The first definition that comes up when searching for; what is a tree? “A woody perennial plant, typically having a single stem or trunk growing to a considerable height and bearing lateral branches at some distance from the ground.”
When I did my level 4 diploma in “arb” we were taught that a tree is a ‘self-optimising mechanical structure’.
“It’s got green leaves”
Therefore it looks as though we have 2 very different definitions, neither of which are very exciting. If you have never seen a tree, would these definitions give you any indication of what they actually look like? Trees come in all shapes and sizes. It would be impossible to try and describe what a tree looks like.
It’s always amusing when a customer phones up and tries to help us guess the species over the phone. “It’s got green leaves” they say, “that’s narrowed it down” we say.
A tree is much more than just its appearance. There is a lot going on underground that most people will never see. Not only underground, but also underneath the bark. Inside the leaves are some amazing processes to help them survive, grow and die. Trees will also battle with, but also form beneficial relationships with fungi. Something we will cover in a later blog.
So then, what is a tree?
No two trees are the same in terms of shape and size. There are approximately 60,065 different species across the world. From the arctic willow, which are only between 1 to 6 cm in height. Right through to the tallest, which reach unimaginable heights of 115.9m. A mature coastal redwood is a billion, billion times heavier than the seed it originated from.
Some claim that the oldest trees in the world are the aspens in USA dating back 80,00 years!
All of the trees mentioned above vary in size and shape. Whether they are conifers, broadleaves and in a wider sense, ferns.
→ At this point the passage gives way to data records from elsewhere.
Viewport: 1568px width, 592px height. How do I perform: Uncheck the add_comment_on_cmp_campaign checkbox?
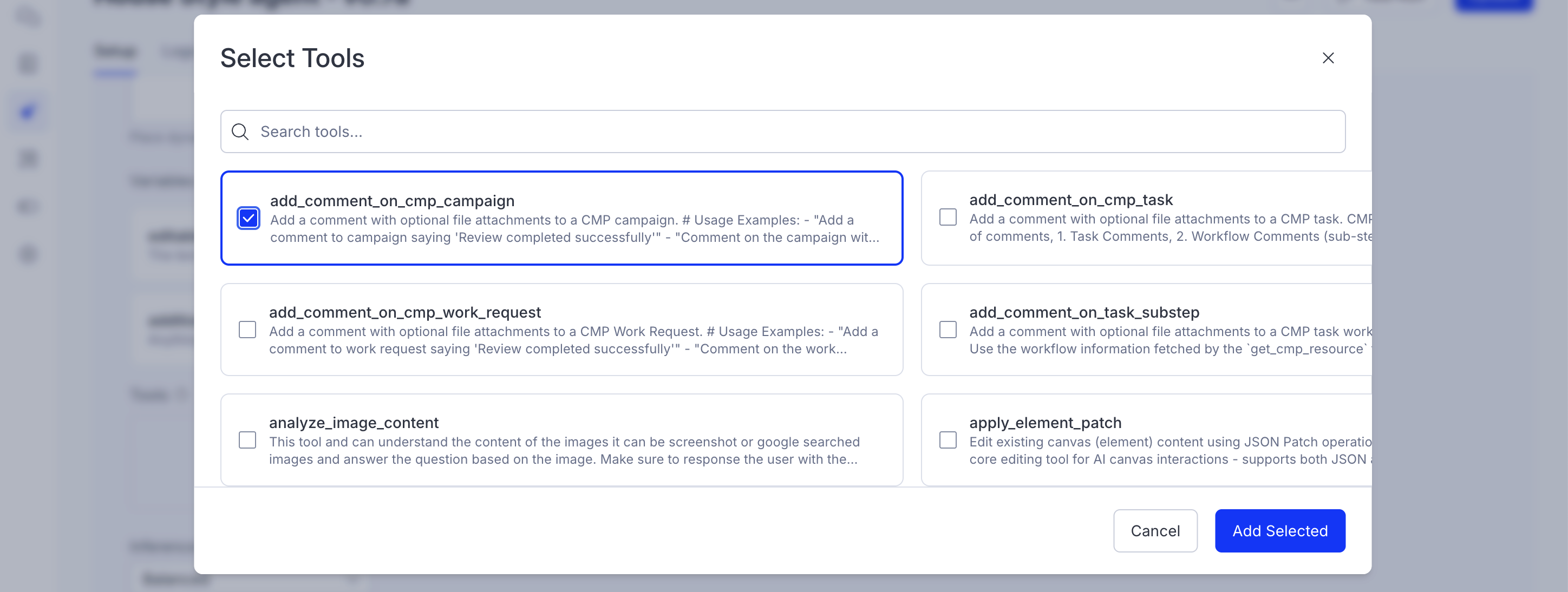pos(249,219)
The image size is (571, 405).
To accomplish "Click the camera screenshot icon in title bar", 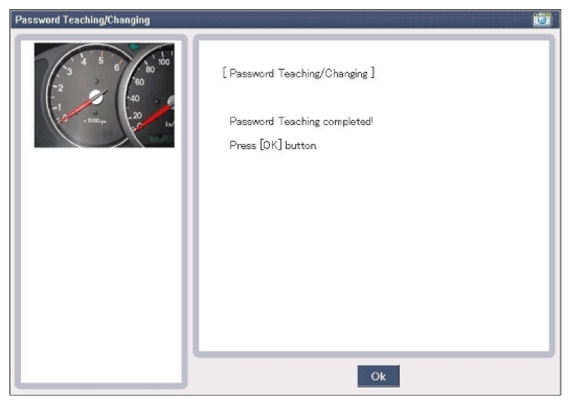I will pyautogui.click(x=542, y=19).
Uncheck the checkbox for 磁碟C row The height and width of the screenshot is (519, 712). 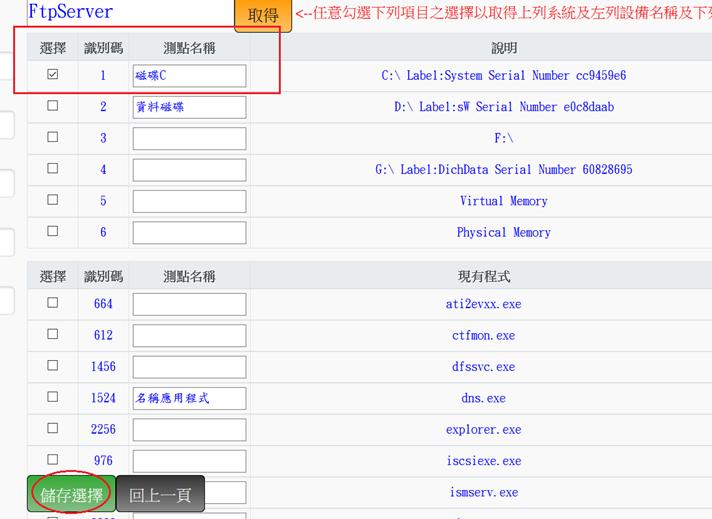[x=53, y=75]
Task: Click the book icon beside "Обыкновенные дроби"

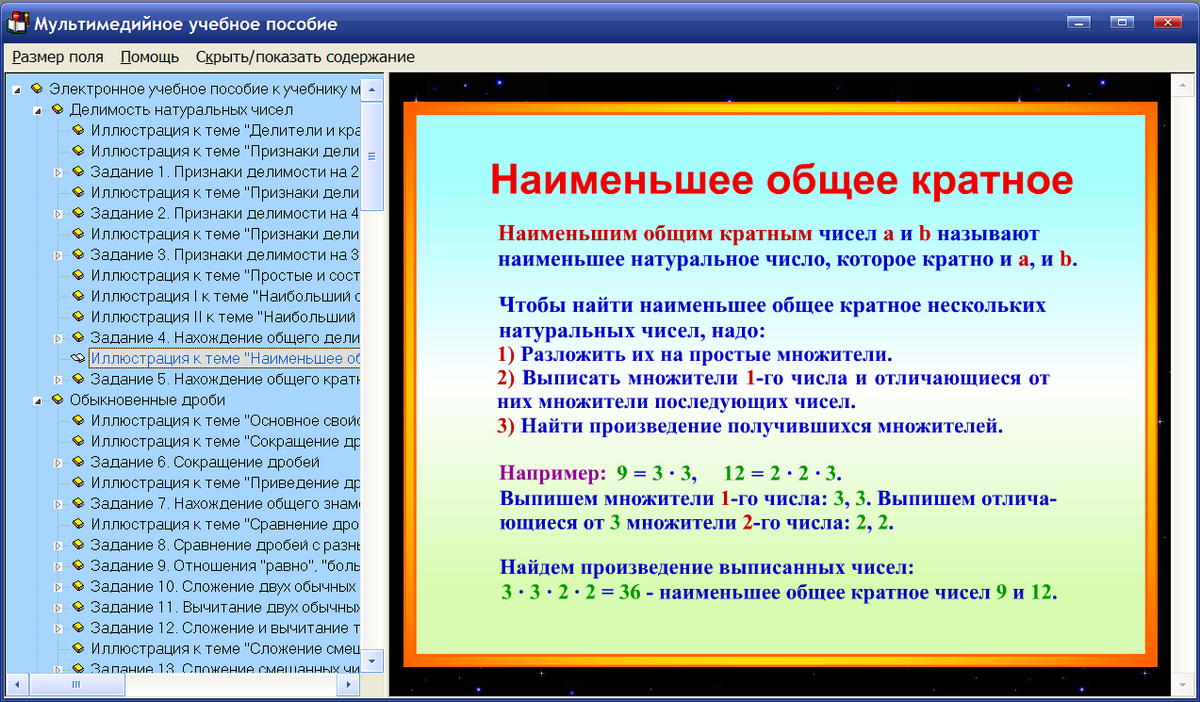Action: coord(59,400)
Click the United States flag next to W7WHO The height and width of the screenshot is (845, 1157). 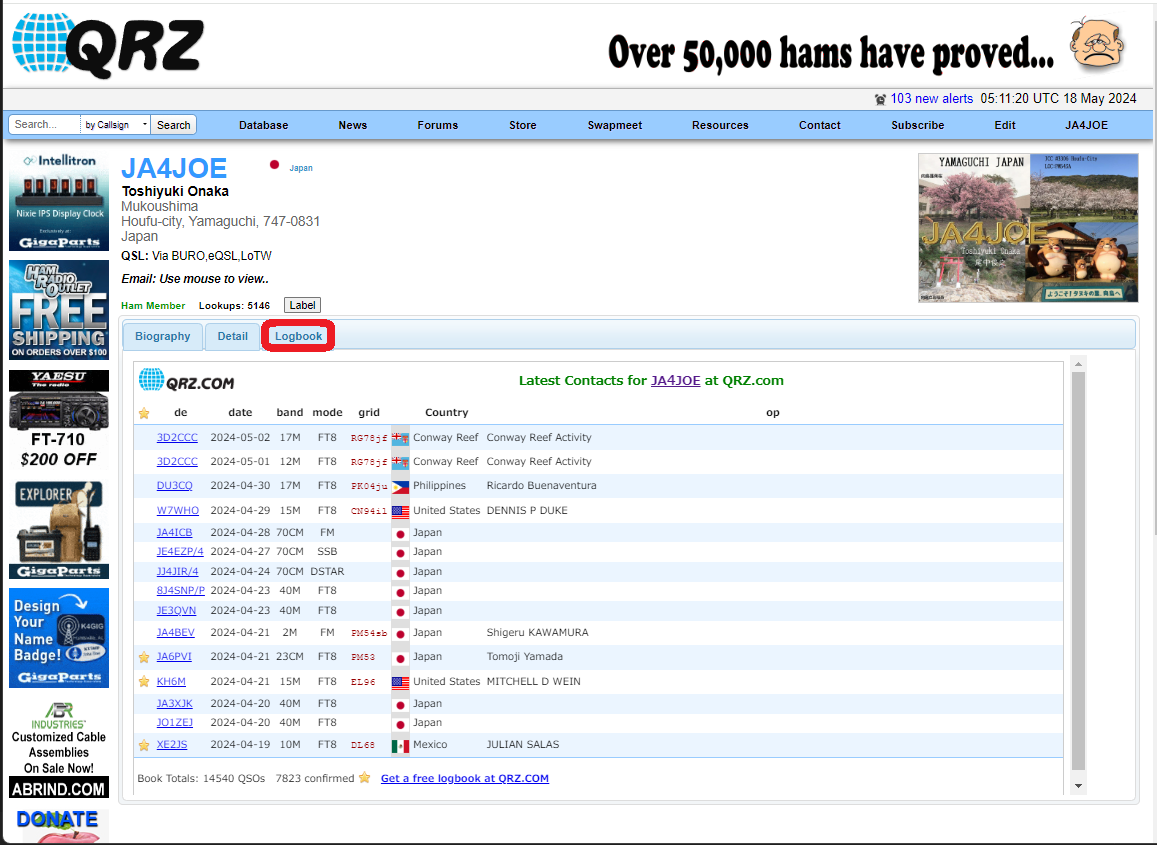click(x=400, y=511)
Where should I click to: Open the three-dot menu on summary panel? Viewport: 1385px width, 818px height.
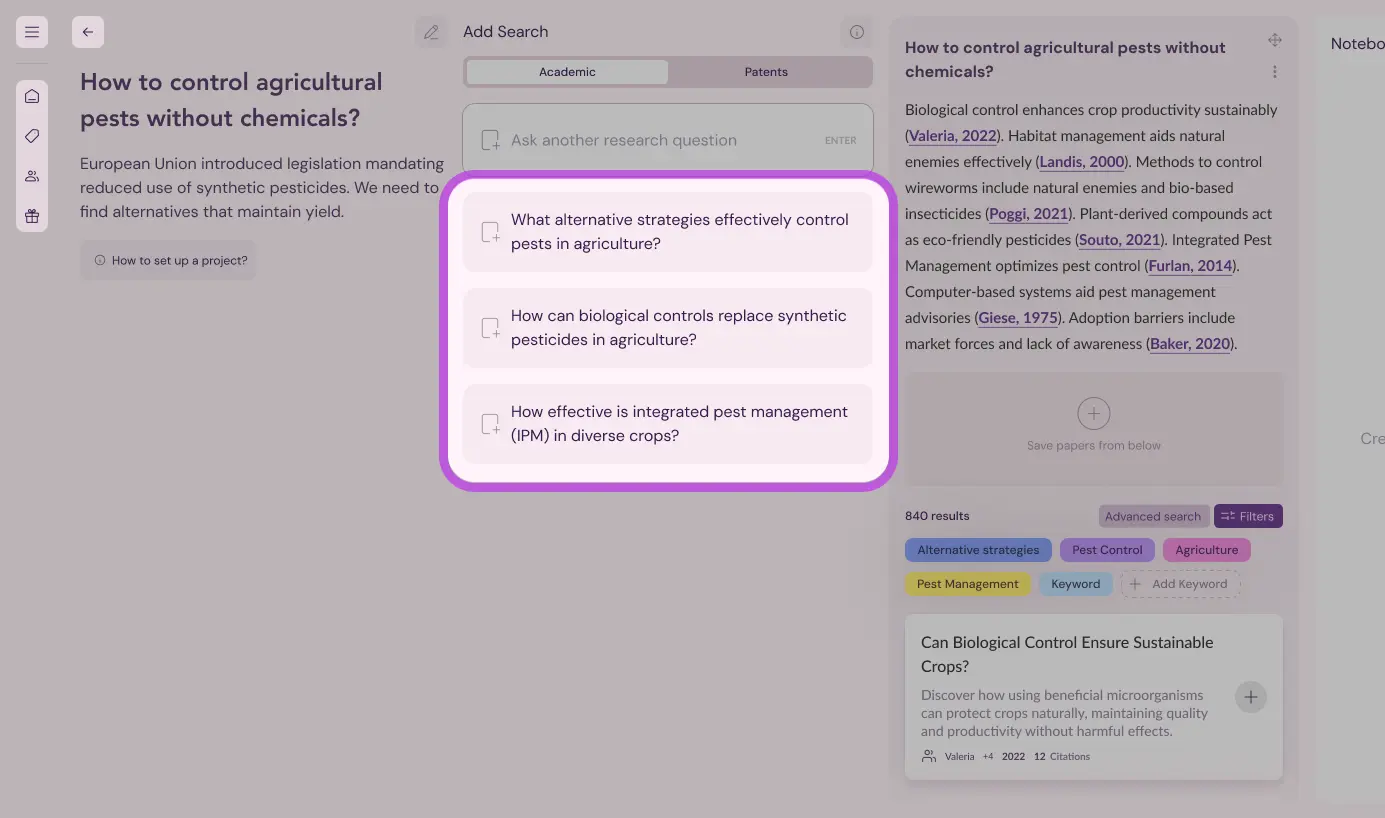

The only feature which all trees share in common is a perennial wooden skeleton.
It seems fair to say that a tree would have a different definition to anyone who is asking the question or whoever is giving the answer.
Well, as I am asking the question and providing the answer, here is my definition of a tree.
“A big woody thing with leaves”
A bit about us
Wolverhampton Tree Service has been operating since 1988, I have been part of that journey for almost 19 years.
During this time I have gone from being the apprentice to groundsman, climber, manager and now Managing Director.
This has given me not only plenty of hands on experience with trees, but also a genuine love and passion for trees that I believe only a fellow arborist will understand.
We get to see them in all their guts and glory; from climbing the majestic giant beech trees that have a pure elegance about them. To gnarly old veteran oaks which you can’t help but have a huge amount of respect for. We’ve clambered up the ivy covered hawthorns that leave you feeling like a pin cushion. To the blackthorns which seem to want to eat you alive.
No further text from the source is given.